# Cheap TTL flash (Triopo TR586)



## TheStupidForeigner (Mar 24, 2015)

I'm about to get my 2nd speedlite but am on a ridiculously tight budget. Am looking at this one:
Aliexpress.com Buy Quad core MK12 Android4.4 TV Box Amlogic S812 ARM Cortex A9r4 2.0GHz XBMC 4K 2K 2G 16G with Dual Band WiFi Bluetooth 4.0 RKM from Reliable xbmc tv suppliers on iGeTek-3C Products Wholesaler Alibaba Group

For learning purposes what do other people think? My first flash is a very basic non-tll yongnuo so I wanted to try out the TTL options and add a second flash to my gear but not paying more than 50-60usd. I'm using a canon T3 (d1100) so as far as I know it won't work wirelessly but I have some triggers (although non-ttl) for that, and am thinking to get a better canon body within a year or so from now anyway.

Any opinions?


----------



## astroNikon (Mar 24, 2015)

Try it and tell us how your like it.
Some folks have been buying a brand called Neewer and having good luck with it.

One of our posters has a flash website with reviews too ... I'm going to look for it again.


----------



## astroNikon (Mar 24, 2015)

here's the page==> Flash Photography Basics

and a specific cheap speedlight ==> Review of the Neewer VK750 II Speedlight


----------



## Braineack (Mar 24, 2015)

I have a feeling that's the same thing with a different brand stamped on the front.


----------



## TheStupidForeigner (Mar 27, 2015)

Just ordered the neewer ttl for 40 euros, can't beat that and my other flash is also neewer which has worked great so far.
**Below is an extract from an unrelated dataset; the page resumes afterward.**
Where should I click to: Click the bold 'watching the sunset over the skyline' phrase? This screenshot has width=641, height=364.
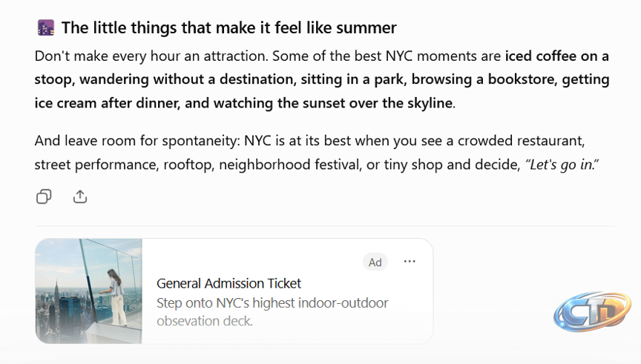point(333,103)
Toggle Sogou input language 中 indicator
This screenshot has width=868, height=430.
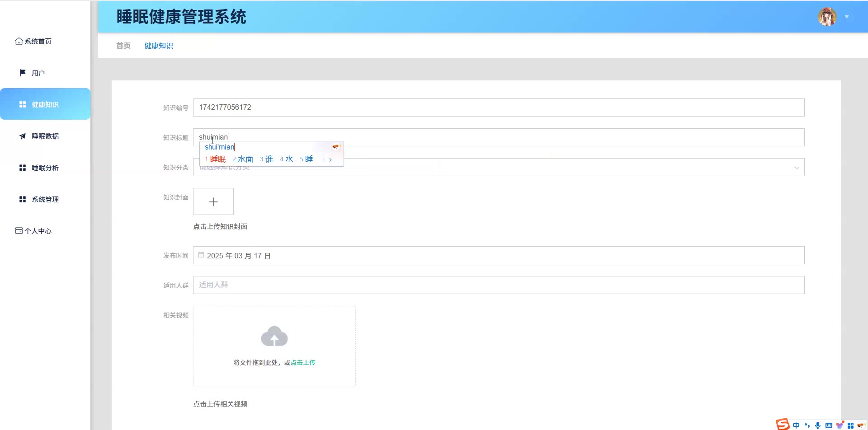tap(796, 425)
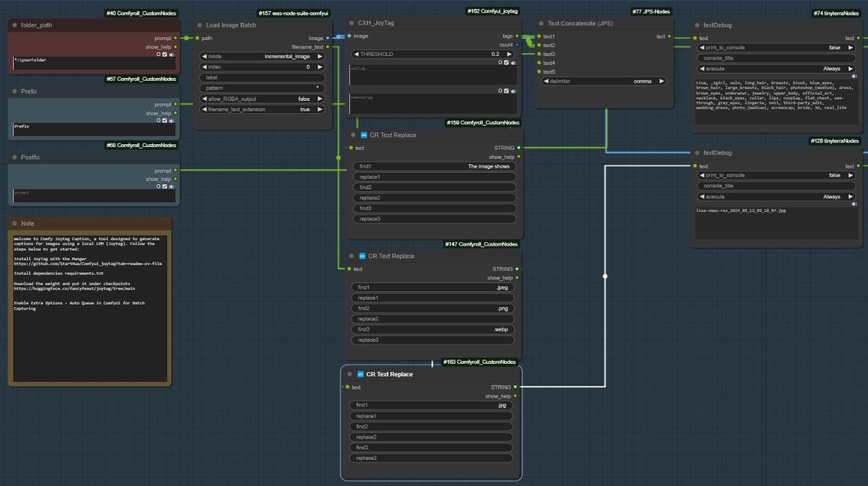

Thanks for the advice!


----------



## astroNikon (Mar 27, 2015)

Braineack said:


> I have a feeling that's the same thing with a different brand stamped on the front.


after I read one of those articles one of those brands definitely was rebranded the same name.  Plus he said his other was a neewer.
But I'm happy with Yongnuo as my cheap Nikon alternative.


----------



## table1349 (Mar 28, 2015)

Comes in Canon and Nikon versions.  http://www.walmart.com/ip/Nikon-Sunpak-DF3000-Flash/20605823#about


----------